Saturday, May 22, 2010
I get nervous when I like what I read in the Wall Street Journal.
”The lessons learned from the health care debate appeared most starkly one day when Mr. Barr and his team of lawyers trekked to the Senate with boxloads of binders filled with rebuttals for hundreds of Republican amendments to the regulatory overhaul.
As it turned out, the preparation wasn't needed. Before Senate Banking Committee Chairman Chris Dodd (D., Conn.) gaveled the session open, his Republican counterpart, Sen. Richard Shelby (R., Ala.), withdrew a mountain of Republican proposals, worried that in several cases they contradicted each other. In 21 minutes, a showdown expected to last weeks was over.“
I wonder if there are many Americans like me -- waiting until there is some reform of Wall Street before investing any money? To be honest, what is being proposed may not be enough for me. That would be because whenever I research a blog about the economy, I come across stuff like this:
After hearing that, I, of course, went right to Wikipedia to check out Mr. Black. Interesting fellow. And he emphasizes the part of all this that I just can’t get past.

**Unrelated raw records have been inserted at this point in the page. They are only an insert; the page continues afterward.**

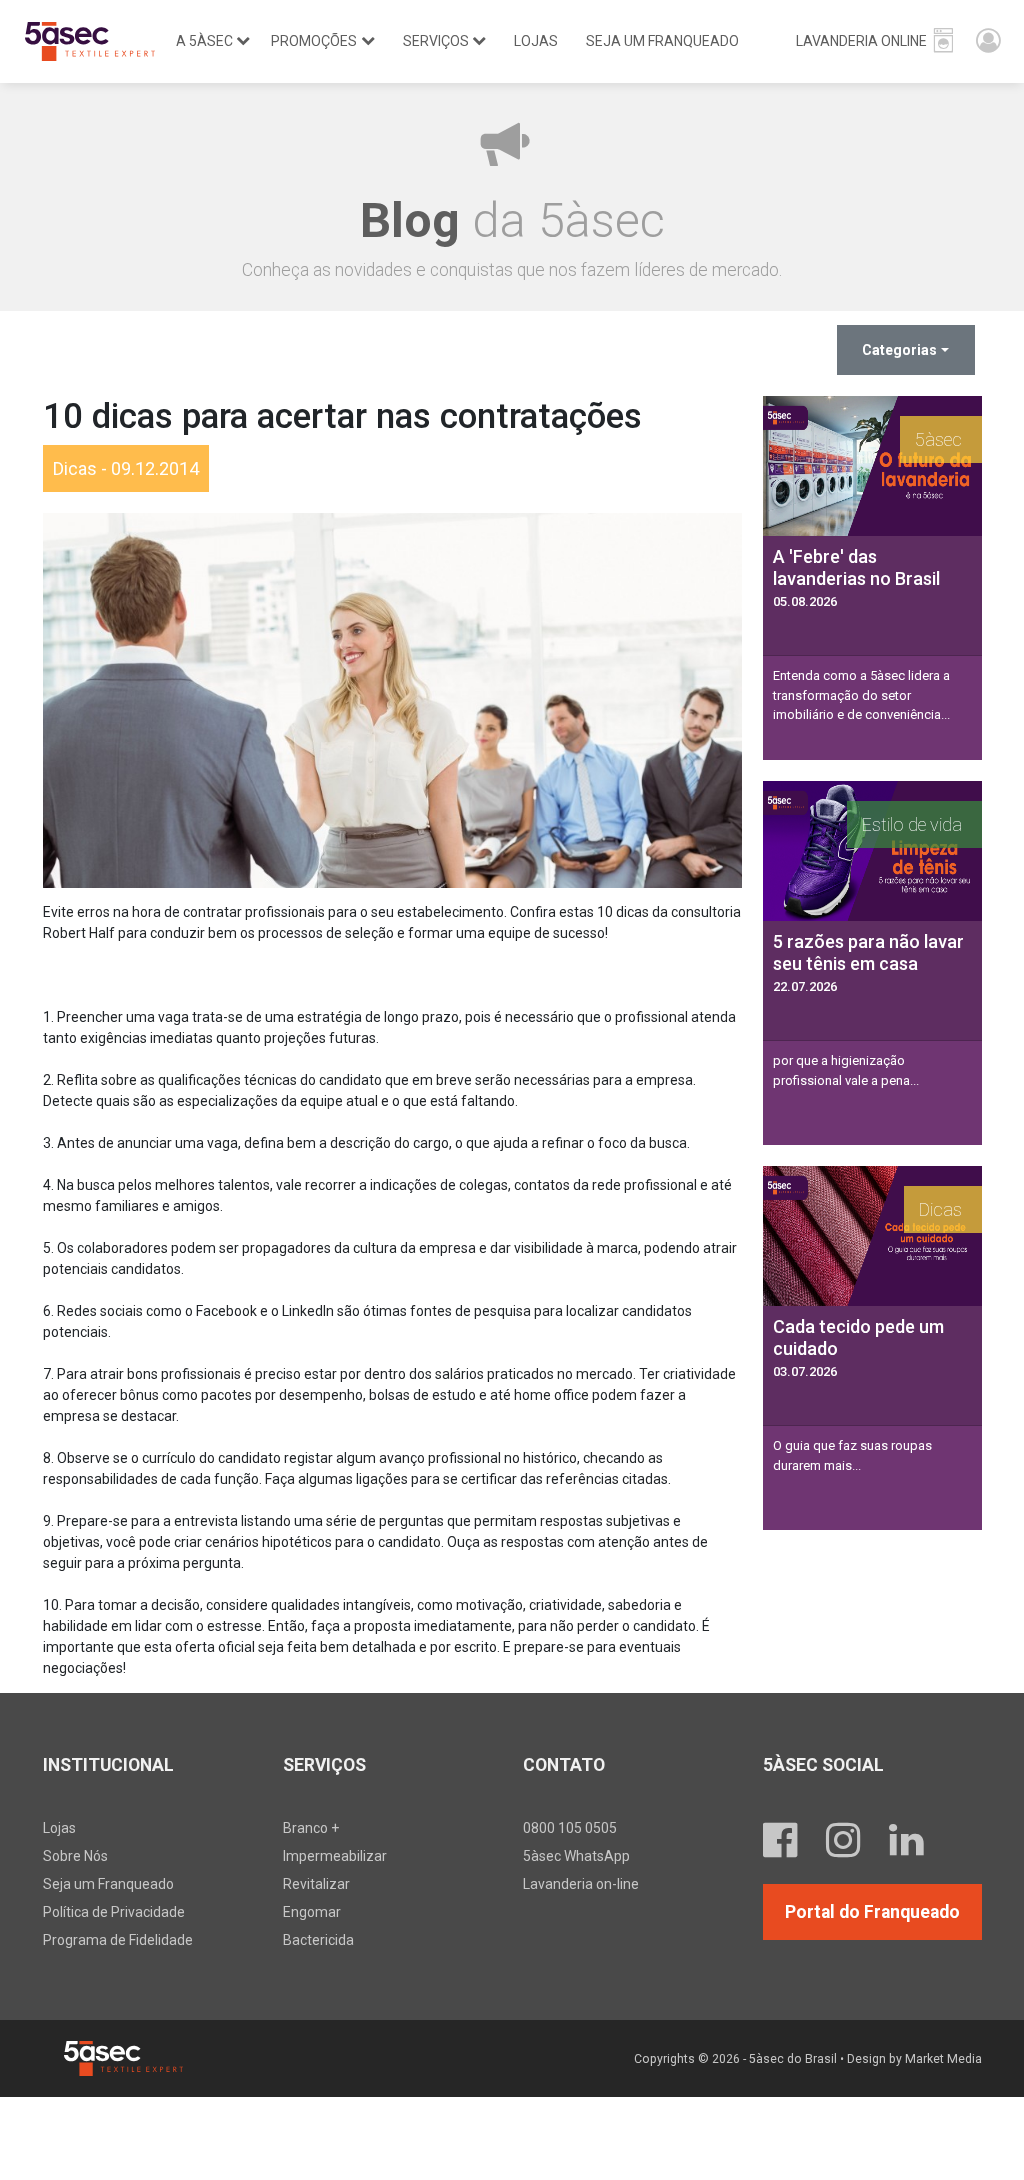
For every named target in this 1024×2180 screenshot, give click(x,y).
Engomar (312, 1912)
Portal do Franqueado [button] (872, 1912)
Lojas (59, 1828)
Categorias (899, 350)
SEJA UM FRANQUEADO (662, 41)
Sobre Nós (75, 1856)
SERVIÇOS (436, 41)
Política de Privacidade (114, 1912)
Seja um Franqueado (108, 1884)
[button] (875, 41)
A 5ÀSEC (204, 41)
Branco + (311, 1828)
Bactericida (318, 1940)
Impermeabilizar (335, 1856)
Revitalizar (316, 1884)
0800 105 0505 (570, 1828)
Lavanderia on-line (581, 1884)
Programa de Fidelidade (118, 1940)
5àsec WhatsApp (576, 1856)
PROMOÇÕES (314, 41)
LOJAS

”Black asserted that the banking crisis in the United States that started in late 2008 is essentially a big Ponzi scheme; that the "liar loans" and other financial tricks were essentially illegal frauds; and that the triple-A ratings given to these loans was part of a criminal cover-up.“
I get a bad feeling when I hear about something called a “liar loan”. It reminds me of Michael Milken and “junk bonds”. But the one that makes me think it’s outright fraud is the triple-A ratings. Why not a B rating? Or a A? Or even a double A? And the answer I keep coming up with is that only the “pros” play around with those ratings. The professional risk takers. The people that are trying to minimize risk -- the pension funds, the municipalities, the retirees, etc. -- want the triple-A rating. In other words, the only way to get the big money to invest in your piece of junk is to get a triple-A rating.
Maybe I’m wrong. Money is not my forte. But there’s the rub. For me to invest my money I have to trust. Controllers know a little about trust. It’s why we teach controller trainees not to lie. Pilots have to believe us -- they have to trust us -- or we can’t do our jobs. Too bad the folks on Wall Street don’t seem to understand that.